Einstein Cancer Center Receives $10 Million Grant for Pioneering Cancer Research

High-tech imaging technology captures cancer cells in 3-D.

November 06, 2008 — Bronx, NY — Researchers in the Cancer Center of Albert Einstein College of Medicine of Yeshiva University have received a five-year, $10-million grant renewal from the National Cancer Institute (NCI) to study how cancer cells spread, or metastasize. Understanding this process is crucial, since most of the 553,000 U.S. cancer deaths each year are caused by complications from the spread of cancer to distant tissues and organs, rather than from the primary tumor itself.

Members from the laboratories of Drs. John Condeelis, Jeffrey Segall
and Dianne Cox at the Albert Einstein Cancer Center
In previous research funded by NCI (part of the National Institutes of Health), Einstein researchers demonstrated that immune system scavenger cells called macrophages play an important role in how cancer is spread. The research team determined that these macrophages enhance the ability of tumor cells to move and to invade tissues.

Here's how the process works: macrophages cluster along blood vessels that feed a tumor. These clusters emit chemical signals that make it easier for tumor cells to enter the blood vessels, a process called intravasation. Once in the bloodstream, tumor cells are able to travel to sites throughout the body.

"The contribution of intravasation to metastasis has not been clear, and this has led many researchers to look elsewhere for potential therapeutic interventions," says the principal investigator, Dr. John Condeelis, co-chair and professor of anatomy and structural biology. "Our findings have completely turned this around."

The discoveries were made possible by an imaging technology called intravital multiphoton microscopy. Developed by Dr. Condeelis and colleagues, this technology allows researchers to capture high-resolution, three-dimensional moving images revealing the behavior of individual cells deep within living tissues.

Metastasis of a breast tumor
in a live mouse. Green tumor
cells are seen migrating on
purple collagen fibers toward a
blood vessel.
In the program's current phase, Einstein cancer researchers aim to identify the subtypes of macrophages involved in metastasis and to clarify how each of these cell types affect the development of blood vessels (angiogenesis), the movement of cancer cells into the bloodstream (intravasation), and the movement of cancer cells from blood vessels into organs (extravasation).

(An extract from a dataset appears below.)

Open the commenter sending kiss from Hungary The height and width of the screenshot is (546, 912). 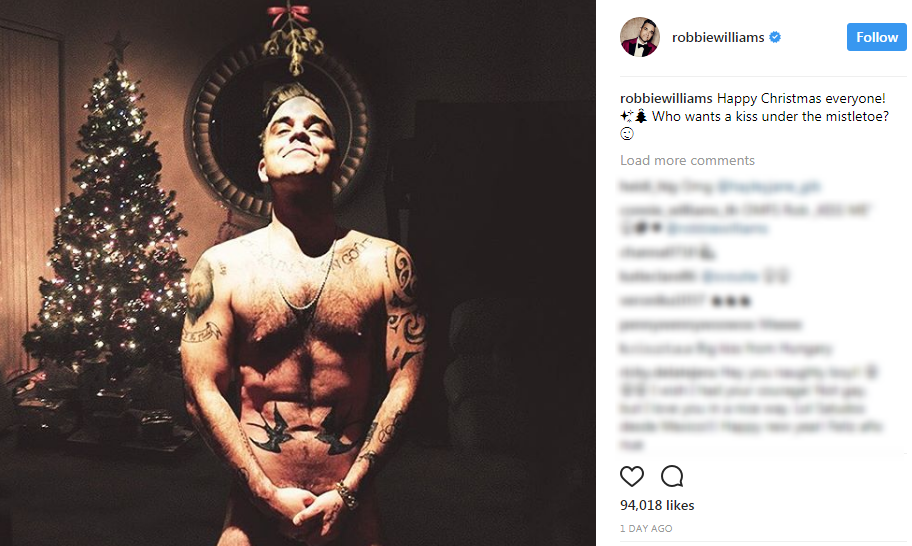click(x=656, y=349)
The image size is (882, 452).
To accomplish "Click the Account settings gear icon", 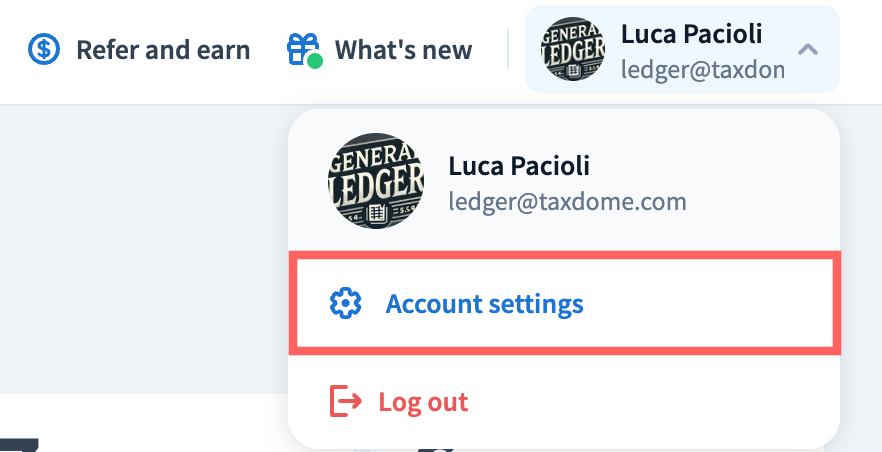I will [345, 303].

This large program project grant is part of activities in the Tumor Microenvironment and Metastasis Program, one of seven interdisciplinary programs of the Albert Einstein Cancer Center. Investigators in the five projects of this program project grant include Jeffrey W. Pollard, Ph.D. (Tumor Progression and Metastasis), E. Richard Stanley, Ph.D. and Dianne Cox, Ph.D. (CSF-1R Signaling Pathways Regulating Macrophage Chemotaxis and Angiogenic Factor Release), Jeffrey E. Segall, Ph.D. (ErbB1 and ErbB2 Roles in Invasion and Intravasation), and Jonathan Backer, M.D. and Anne Bresnick, Ph.D. (PI 3-Kinase and Metastasis). Dr. Condeelis leads the fifth project focusing on translation of findings from this laboratory research to the treatment of patients with breast cancer. Dr. Condeelis is responsible for the overall scientific design and direction of the program project grant.

The researchers hope to define various factors and biochemical pathways that regulate the spread of cancer cells at the molecular level. In addition, they will evaluate biomarkers — identified in earlier studies — for their ability to predict outcomes in human breast cancer.

The research has important implications for therapy. According to Dr. Condeelis, treatments that prolong life and improve quality of life of cancer patients will probably depend on a combination of therapies; those that minimize the growth of existing tumors and others that limit their spread to new sites. To develop the latter, researchers will need a detailed understanding of the basic steps of metastasis — the ultimate goal of this research.